On Second Reading I was not alone, I think, in expressing concern that there are just three areas listed in the Bill on which the Secretary of State should report—healthcare, education and housing. The Secretary of State alone would decide whether to report on anything else. If Parliament enacts this Bill as it stands, there would be precious little opportunity for future Parliaments to do anything about the issues to be reported. It would be entirely a matter for the Secretary of State. In the coming years there might be many other areas of concern about the welfare of service men and women—and veterans—that should be included in a report to Parliament. The amendment tabled by the right reverend Prelate, if accepted, would afford that flexibility. In my experience, all too often Governments as a rule, Ministers in some instances, and the civil servants always like to have things buttoned down in legislation, leaving little room for manoeuvre or interpretation. I was a strong advocate for that when I sat on the other side.

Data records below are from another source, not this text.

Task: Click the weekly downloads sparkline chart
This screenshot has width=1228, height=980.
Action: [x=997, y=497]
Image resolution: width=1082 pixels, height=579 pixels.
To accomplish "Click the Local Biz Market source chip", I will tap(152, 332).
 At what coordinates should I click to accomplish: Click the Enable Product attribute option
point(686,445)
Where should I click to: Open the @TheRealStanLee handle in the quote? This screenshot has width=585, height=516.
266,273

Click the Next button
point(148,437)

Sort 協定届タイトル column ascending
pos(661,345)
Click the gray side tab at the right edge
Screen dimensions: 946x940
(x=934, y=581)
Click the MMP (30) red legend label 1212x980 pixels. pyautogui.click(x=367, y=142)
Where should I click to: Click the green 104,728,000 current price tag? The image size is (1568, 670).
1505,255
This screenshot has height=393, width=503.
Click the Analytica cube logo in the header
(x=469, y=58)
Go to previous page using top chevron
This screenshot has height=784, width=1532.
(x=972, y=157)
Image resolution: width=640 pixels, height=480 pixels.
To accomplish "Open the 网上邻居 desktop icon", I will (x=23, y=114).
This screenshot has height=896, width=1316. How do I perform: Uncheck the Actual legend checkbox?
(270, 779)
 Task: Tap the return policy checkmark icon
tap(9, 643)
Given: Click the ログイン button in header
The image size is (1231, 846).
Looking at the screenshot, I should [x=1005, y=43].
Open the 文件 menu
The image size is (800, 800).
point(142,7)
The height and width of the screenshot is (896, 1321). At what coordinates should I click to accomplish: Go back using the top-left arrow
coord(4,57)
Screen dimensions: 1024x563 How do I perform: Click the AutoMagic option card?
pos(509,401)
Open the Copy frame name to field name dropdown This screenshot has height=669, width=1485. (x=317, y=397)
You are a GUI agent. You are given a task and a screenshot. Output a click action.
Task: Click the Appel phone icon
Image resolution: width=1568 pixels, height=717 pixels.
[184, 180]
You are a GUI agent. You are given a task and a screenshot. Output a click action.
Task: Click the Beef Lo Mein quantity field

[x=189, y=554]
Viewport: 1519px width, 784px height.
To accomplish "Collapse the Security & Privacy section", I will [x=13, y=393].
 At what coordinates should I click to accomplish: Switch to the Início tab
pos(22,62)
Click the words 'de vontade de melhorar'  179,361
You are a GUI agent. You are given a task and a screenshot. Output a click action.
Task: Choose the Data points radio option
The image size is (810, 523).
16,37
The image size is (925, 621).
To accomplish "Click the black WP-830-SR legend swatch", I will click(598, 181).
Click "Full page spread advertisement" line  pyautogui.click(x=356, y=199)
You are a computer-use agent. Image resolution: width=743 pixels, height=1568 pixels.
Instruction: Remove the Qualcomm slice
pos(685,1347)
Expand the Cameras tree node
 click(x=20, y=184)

The scope of this amendment would, I believe, better fit the need of implementing the covenant without being overprescriptive. Under the broad heading of “welfare”, it would be possible to widen the areas to be examined and reported on from the three specified in the Bill without the need to resort to further primary legislation.
I was also concerned on Second Reading to understand how the Secretary of State for Defence would, without being given some special powers, be able to examine and report on healthcare, education and housing for veterans when these responsibilities were held by other Ministers in the devolved Administrations and other bodies that are not answerable to him. I suggested at that time that the National Audit Office, for which I have a high regard, could carry out an independent audit. It has a fine track record and an international reputation for thoroughness. I took the view that such an audit could be presented to Parliament at the same time that the Secretary of State makes his annual report. I think that the noble and gallant Lord, Lord Stirrup, and the noble Lord, Lord Selkirk of Douglas, also supported the idea of an independent audit when they spoke on Second Reading. My experience of serving on the Public Accounts Committee in the other place taught me that there is very much merit in monitoring and auditing new systems of service delivery, and the military covenant is certainly that, which is, of course, at the heart of this Bill.
I believe that appointing an independent Armed Forces reviewer, which this amendment proposes, dedicated to looking at matters concerning the welfare of service men and women and veterans alone, is even better than my suggestion of bringing in the National Audit Office.